また、就活を成功させるために「視野を狭めすぎない」ことも重要なポイントです。働きたい企業があるのは、対策もとりやすく意欲を示しやすいと言えますが、もし不採用となった時のことを考えて、ほかに興味がある分野を考えておくのもおすすめです。

【就活失敗談】Sさんの実体験

就活での失敗について解説しましたが、実際に就職活動に失敗し、とことん落ち込んだSさんにインタビューしました。
就活で悩んでいる方は、Sさんの失敗談を反面教師に失敗しても落ち込まず、自分なりの道を模索してみましょう。

周りに流されて就活スタート

大学3、4年ともなると、大学側の体制や学生たちの意識が徐々に就活モードに切り替わっていきます。「あぁ、そろそろ就活か…」と流され気味に就職活動を始めたS さんは、もともと志望していた出版業界への準備を始めました。
合同説明会や企業独自の説明会に参加したのは良いものの、Sさんは「これだけ企業の話を聞いたら十分だろう」と、根拠のない自信を持つように。

余裕ぶって準備不足

いざSPIやES、面接対策といった準備を始めましたが、心の中で余裕を感じていたSさんは面接対策を1、2回やるのみ。その後はESの準備に力を入れていたと話します。
Sさんが言うには、出版業界はESに作文があったり、面白い切り口で話を展開させたりする必要があるため、そこに注力していたようです。

不採用の連続で傷心

なんとか大手出版社のESは通ったものの、続く筆記試験ではどこも不採用の通知が届きました。
「めちゃくちゃ入りたかったのに…」「もっと事前準備しておけば良かった…」といった後悔の波が押し寄せ、Sさんは就活自体にやる気を失った期間があるそうです。
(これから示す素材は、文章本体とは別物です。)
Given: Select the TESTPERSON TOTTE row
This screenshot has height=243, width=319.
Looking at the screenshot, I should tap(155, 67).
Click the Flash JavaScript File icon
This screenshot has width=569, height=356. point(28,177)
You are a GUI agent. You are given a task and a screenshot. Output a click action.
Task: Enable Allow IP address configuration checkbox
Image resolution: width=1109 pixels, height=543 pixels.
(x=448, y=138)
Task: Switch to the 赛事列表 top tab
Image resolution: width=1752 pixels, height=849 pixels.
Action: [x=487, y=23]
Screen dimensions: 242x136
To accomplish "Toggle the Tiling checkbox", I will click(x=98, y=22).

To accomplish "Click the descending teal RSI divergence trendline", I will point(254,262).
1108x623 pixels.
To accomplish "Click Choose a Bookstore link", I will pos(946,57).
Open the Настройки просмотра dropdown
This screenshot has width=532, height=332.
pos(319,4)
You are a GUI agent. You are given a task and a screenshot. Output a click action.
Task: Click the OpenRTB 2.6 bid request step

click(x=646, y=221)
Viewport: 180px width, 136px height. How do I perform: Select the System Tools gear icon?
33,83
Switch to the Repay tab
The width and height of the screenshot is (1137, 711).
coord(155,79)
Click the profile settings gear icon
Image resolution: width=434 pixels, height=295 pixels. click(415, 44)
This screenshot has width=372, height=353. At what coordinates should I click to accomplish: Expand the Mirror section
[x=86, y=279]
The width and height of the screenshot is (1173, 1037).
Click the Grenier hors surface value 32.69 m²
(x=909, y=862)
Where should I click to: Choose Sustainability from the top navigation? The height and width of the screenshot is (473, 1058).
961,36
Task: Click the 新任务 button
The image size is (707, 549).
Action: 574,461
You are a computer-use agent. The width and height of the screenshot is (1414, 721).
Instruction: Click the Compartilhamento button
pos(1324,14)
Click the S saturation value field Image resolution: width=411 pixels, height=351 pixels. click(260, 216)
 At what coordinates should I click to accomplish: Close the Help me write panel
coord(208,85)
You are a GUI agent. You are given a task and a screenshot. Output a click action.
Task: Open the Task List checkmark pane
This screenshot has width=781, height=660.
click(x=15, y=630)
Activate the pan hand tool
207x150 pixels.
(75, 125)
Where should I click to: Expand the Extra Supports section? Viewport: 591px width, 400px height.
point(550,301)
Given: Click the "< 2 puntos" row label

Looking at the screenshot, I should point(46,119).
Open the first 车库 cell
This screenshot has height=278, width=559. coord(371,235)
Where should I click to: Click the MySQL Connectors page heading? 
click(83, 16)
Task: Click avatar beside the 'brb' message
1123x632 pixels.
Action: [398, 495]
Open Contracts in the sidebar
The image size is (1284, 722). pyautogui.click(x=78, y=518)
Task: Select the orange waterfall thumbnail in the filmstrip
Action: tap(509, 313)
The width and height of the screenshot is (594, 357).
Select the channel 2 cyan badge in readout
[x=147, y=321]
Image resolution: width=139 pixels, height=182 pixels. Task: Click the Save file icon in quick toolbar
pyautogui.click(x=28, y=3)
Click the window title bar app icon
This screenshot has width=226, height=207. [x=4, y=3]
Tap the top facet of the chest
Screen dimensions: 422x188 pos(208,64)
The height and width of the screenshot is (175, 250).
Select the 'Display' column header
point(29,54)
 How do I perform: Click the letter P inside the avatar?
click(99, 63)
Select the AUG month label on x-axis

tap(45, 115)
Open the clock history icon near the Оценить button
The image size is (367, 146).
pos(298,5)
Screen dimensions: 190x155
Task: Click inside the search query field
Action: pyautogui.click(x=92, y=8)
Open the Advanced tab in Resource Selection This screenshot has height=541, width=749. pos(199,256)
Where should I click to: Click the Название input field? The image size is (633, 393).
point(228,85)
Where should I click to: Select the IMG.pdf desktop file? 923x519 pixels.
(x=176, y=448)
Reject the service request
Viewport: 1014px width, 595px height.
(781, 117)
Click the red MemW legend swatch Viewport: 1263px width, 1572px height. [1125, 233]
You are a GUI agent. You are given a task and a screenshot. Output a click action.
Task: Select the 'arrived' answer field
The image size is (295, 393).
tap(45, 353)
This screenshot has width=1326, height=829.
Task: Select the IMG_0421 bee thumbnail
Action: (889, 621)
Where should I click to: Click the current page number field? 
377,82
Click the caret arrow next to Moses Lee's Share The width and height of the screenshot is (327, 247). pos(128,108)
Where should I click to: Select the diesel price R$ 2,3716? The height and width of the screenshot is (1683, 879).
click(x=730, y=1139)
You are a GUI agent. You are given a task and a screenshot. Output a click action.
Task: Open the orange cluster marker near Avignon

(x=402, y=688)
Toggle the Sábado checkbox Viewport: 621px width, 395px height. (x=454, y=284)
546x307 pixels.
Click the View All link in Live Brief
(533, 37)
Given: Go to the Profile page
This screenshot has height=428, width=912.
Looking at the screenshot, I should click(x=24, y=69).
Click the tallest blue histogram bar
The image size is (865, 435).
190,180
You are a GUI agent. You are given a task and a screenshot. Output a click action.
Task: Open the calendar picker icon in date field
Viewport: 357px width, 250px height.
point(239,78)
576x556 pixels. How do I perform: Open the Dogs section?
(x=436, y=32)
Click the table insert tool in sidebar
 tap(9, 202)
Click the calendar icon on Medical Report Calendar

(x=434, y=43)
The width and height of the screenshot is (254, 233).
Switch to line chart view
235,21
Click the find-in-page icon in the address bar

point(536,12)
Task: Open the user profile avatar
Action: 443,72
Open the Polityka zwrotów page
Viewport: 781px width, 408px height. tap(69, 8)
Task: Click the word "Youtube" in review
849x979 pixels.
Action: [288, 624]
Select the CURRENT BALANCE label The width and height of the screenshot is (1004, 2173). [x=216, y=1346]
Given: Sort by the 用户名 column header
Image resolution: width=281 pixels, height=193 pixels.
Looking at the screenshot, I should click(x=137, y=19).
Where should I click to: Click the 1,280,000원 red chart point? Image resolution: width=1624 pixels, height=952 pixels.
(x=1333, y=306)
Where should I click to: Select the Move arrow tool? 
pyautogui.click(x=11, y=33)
就活から一旦離れたSさんは、数日かけて和歌山にある熊野古道を一人で歩いていました。道中、脱水症状やハチに襲われるといったトラブルに見舞われながらも、命からがら踏破したSさん。「頑張って生きよう」と思い至ったSさんは再び就活を始める意思を固めたそうです。

視野を広げた

就活に失敗し途中で投げ出したSさんですが、それまでこだわっていた大手出版社への道以外にも幅を広げようと、中小の出版社を含め興味のある業界で選考を進めました。
企業とのマッチングもあり、中小の出版社で採用されたSさん。そこからステップアップで雑誌の編集者として活躍しているそうです。

最後に、就職活動では数社の選考で採用を勝ち取る人もいますが、「自分の人生の一部を過ごす会社であれば、自分らしくいられる企業を見つける方が良い」と話してくれました。

就活を成功させるなら失敗から学ぼう

社会人の仲間入りするための一つの道である就職活動は、学生にとっては何としても成功したいもの。大手企業で安定した生活を送りたいと考える人がいれば、ベンチャー企業で自分のスキルを向上させたいと考えている人もいるでしょう。
しかし、仮に失敗したとしてもあなただけの人生は終わりではありません。むしろそこから自身の未来をどう作り上げていくかを考えることが重要です。
この記事を参考に、ぜひ自分らしい就職活動を実践してみてください。